I’m not a fan of the Daily Mail but they’ve put together a pretty fascinating collage of the London Riots. It’s impressive how much of the city has been destroyed. It’s worse than the Rodney King riots. I think you have to go back to the late 1960’s to see any comparable destruction in this country. The causes of these riots are hard to understand. The immediate problem was that the police shot and killed a civilian under hotly disputed circumstances. So, in that sense, it is similar to what happened in Los Angeles in 1992. It’s hard to explain the way the riots have expanded into other parts of London, and now into other cities in England. The simple answer is that austerity measures and difficult economic times have enraged a big segment of the public. That has to be part of the explanation, but at the same time it’s not like the people who are setting fires and looting stores have any political demands. It’s just a breakdown in social order.
That kind of display usually empowers the Right by uniting the middle class against the underclass and in support of stronger law and order measures. Yet, true fear, if it rises high enough, empowers the Left, as the well-to-do opt to share more wealth rather than have their stores burned to the ground.

PROVIDED DATA:
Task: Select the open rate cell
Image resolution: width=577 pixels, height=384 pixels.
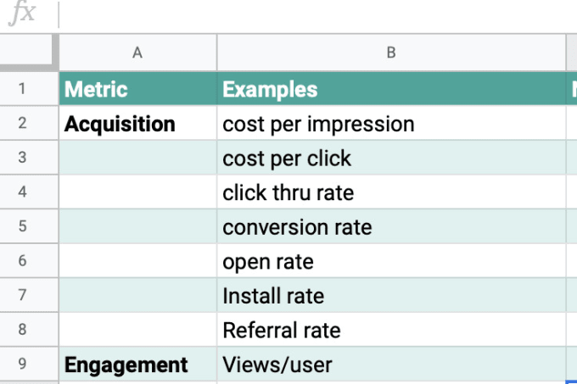Action: click(x=391, y=260)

EXERCISE REQUIREMENTS: Write out the passage of the London riots post starting at "That kind of" and ending at "to the ground.".

SOLUTION FOR THIS EXERCISE:
That kind of display usually empowers the Right by uniting the middle class against the underclass and in support of stronger law and order measures. Yet, true fear, if it rises high enough, empowers the Left, as the well-to-do opt to share more wealth rather than have their stores burned to the ground.